[Start TASK DATA]

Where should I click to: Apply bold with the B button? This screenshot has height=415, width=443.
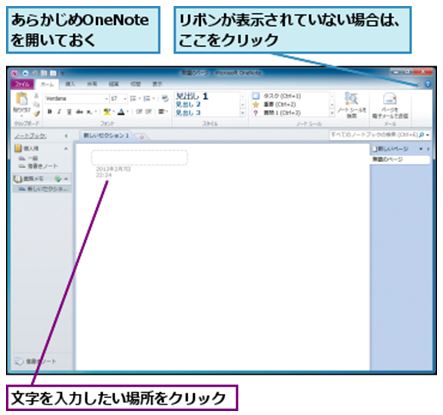[49, 112]
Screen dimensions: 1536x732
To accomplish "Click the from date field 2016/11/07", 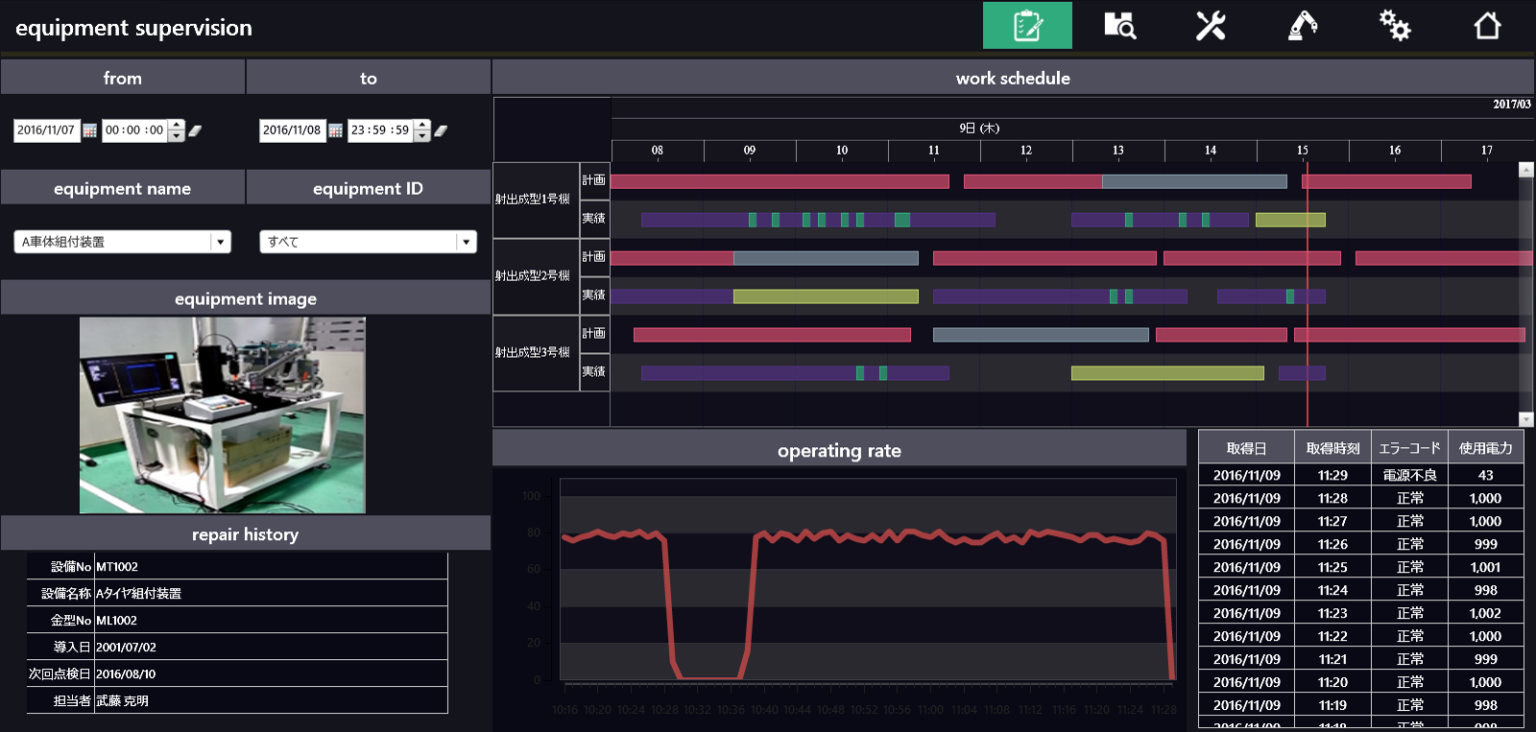I will [46, 130].
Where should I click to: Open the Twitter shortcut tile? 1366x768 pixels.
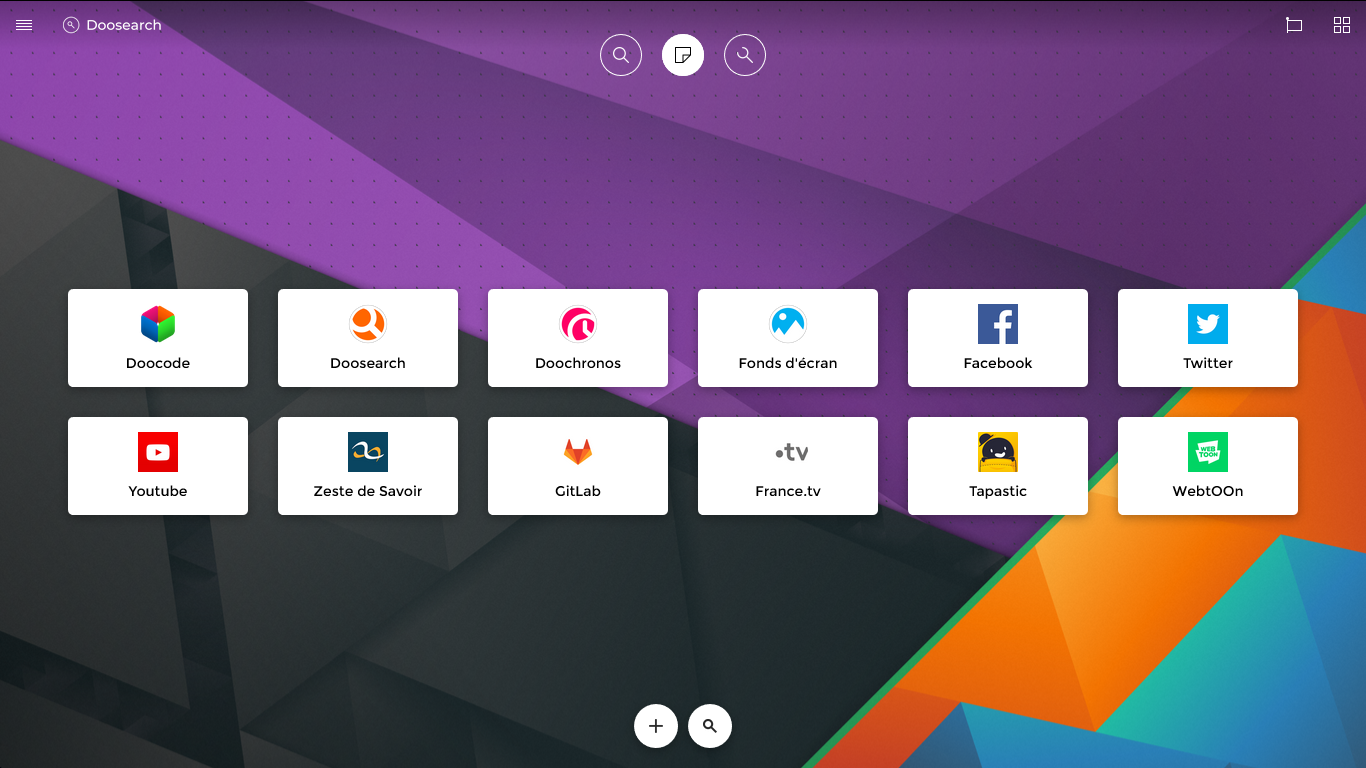click(x=1208, y=338)
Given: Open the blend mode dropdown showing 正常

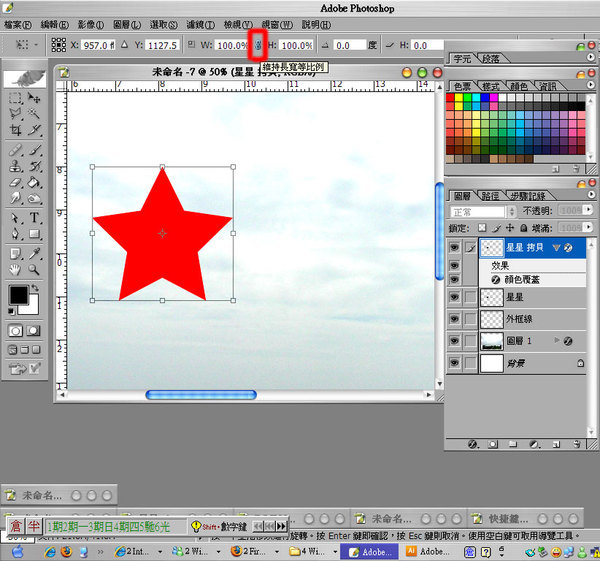Looking at the screenshot, I should pyautogui.click(x=478, y=212).
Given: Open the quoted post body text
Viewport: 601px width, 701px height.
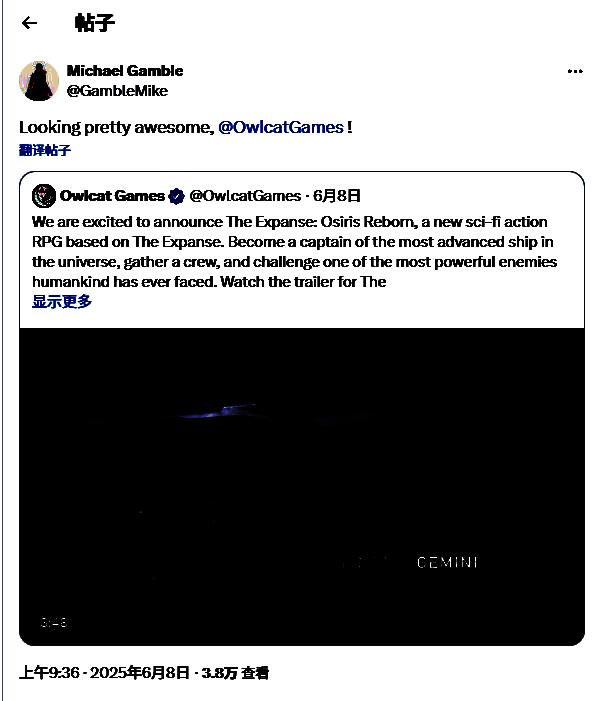Looking at the screenshot, I should pyautogui.click(x=295, y=252).
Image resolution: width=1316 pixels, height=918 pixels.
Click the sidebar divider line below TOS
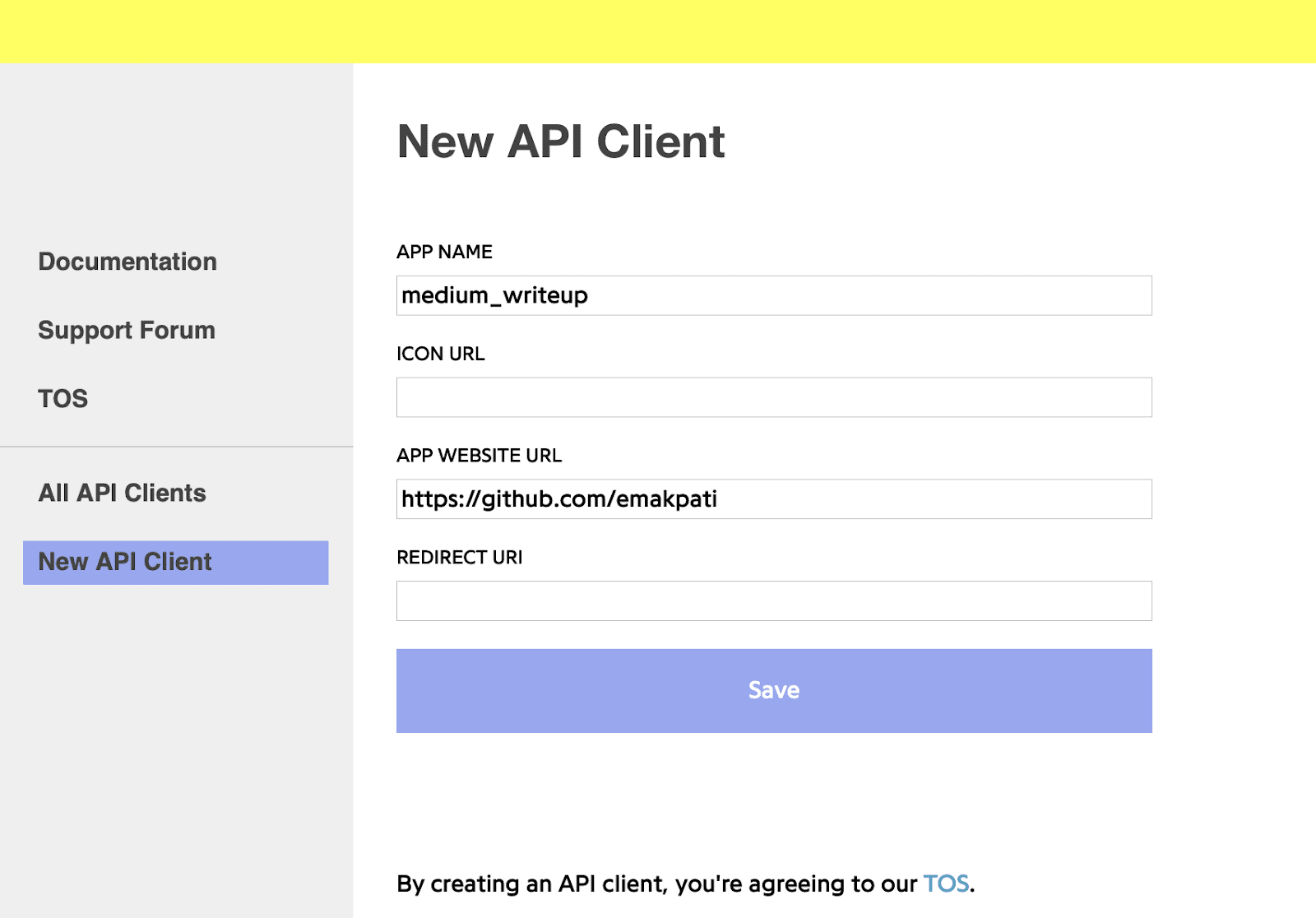pos(176,447)
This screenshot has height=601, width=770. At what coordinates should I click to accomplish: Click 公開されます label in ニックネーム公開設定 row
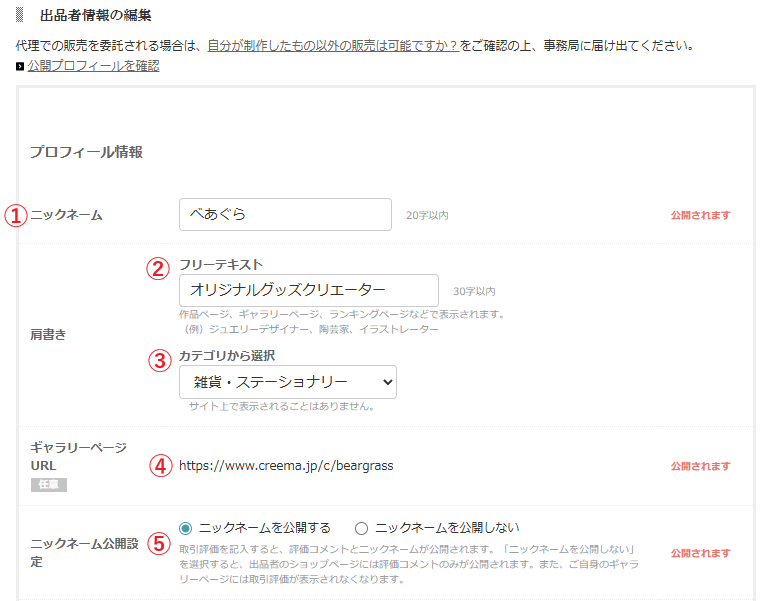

[End TASK DATA]

• _TO BE DONE_:
Copy the data verbatim, beginning at the line that contains "Where should I click to: Open" and stopping after the final line of the data. Leave the pictures out of your copy.

• _EXERCISE OUTPUT_:
Where should I click to: Open the Twitter shortcut tile? 1366x768 pixels.
click(x=1208, y=338)
Given: Open the blend mode dropdown showing 正常

Looking at the screenshot, I should pyautogui.click(x=478, y=212).
Given: Open the quoted post body text
Viewport: 601px width, 701px height.
Looking at the screenshot, I should pyautogui.click(x=295, y=252).
Image resolution: width=1316 pixels, height=918 pixels.
Click the sidebar divider line below TOS
pos(176,447)
This screenshot has height=601, width=770. At what coordinates should I click to accomplish: Click 公開されます label in ニックネーム公開設定 row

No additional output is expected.